The grant is supported by the National Science Foundation’s (NSF) Designing Materials to Revolutionize and Engineer our Future (DMREF) program and is a collaborative effort between Texas A&M, the University of Michigan and Virginia Polytechnic Institute and State University. Texas A&M is the lead institution and Demkowicz is the principal investigator.

The project, “Designing and Synthesizing Nano-Metallic Materials with Superior Properties,” will develop NMMs that possess extreme strength, resistance to damage from repeated loading and the unique property of being resistant to radiation damage. NMMs are composites made up of nanoscale elements.

Demkowicz specializes in computational materials design and fundamental physics of material behavior, especially mechanical properties and radiation response.

“The shear variety of NMM structures is so vast that it cannot be explored exhaustively by brute force experiments,” said Demkowicz. “That’s where computation comes in.

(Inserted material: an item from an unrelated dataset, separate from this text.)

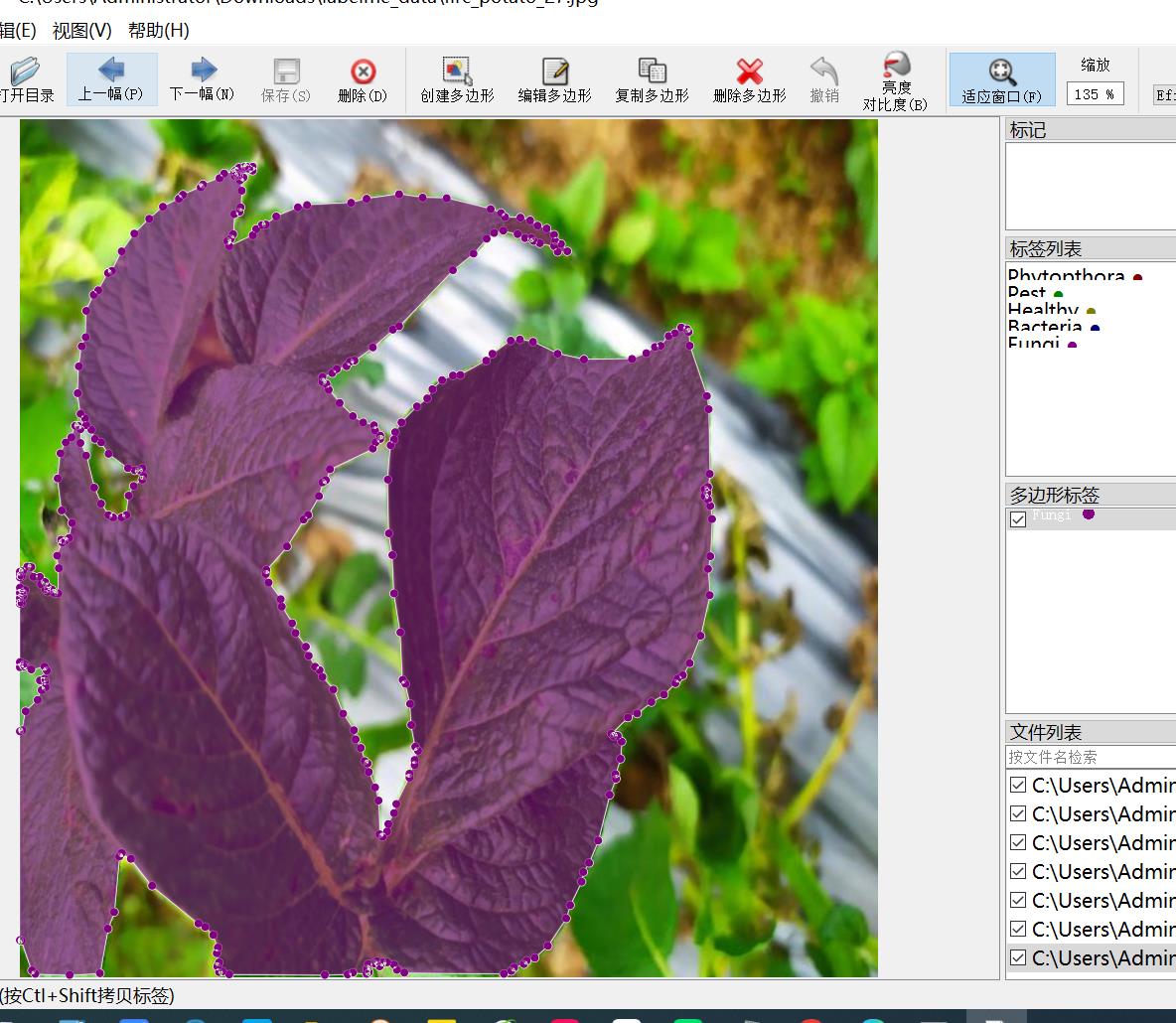Select the 编辑多边形 edit polygon tool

We want to scan over a vast space of NMM designs using efficient, fast algorithms constructed based on judiciously selected experiments."

The NSF, in support of the multi-agency federal Materials Genome Initiative (MGI), seeks to target one of the primary MGI goals — to halve the time and cost for transitioning breakthroughs from the laboratory to the marketplace — a process that currently takes as long as two decades.

By integrating theory, modeling and experiments, the project led by Demkowicz aims to engineer the architectures, interfaces, and compositions of NMMs to achieve superior mechanical performance. The project will follow an iterative design-synthesize-test cycle that scans the design space rapidly and integrates insights gained in each iteration by updating theoretical models connecting design parameters to performance metrics.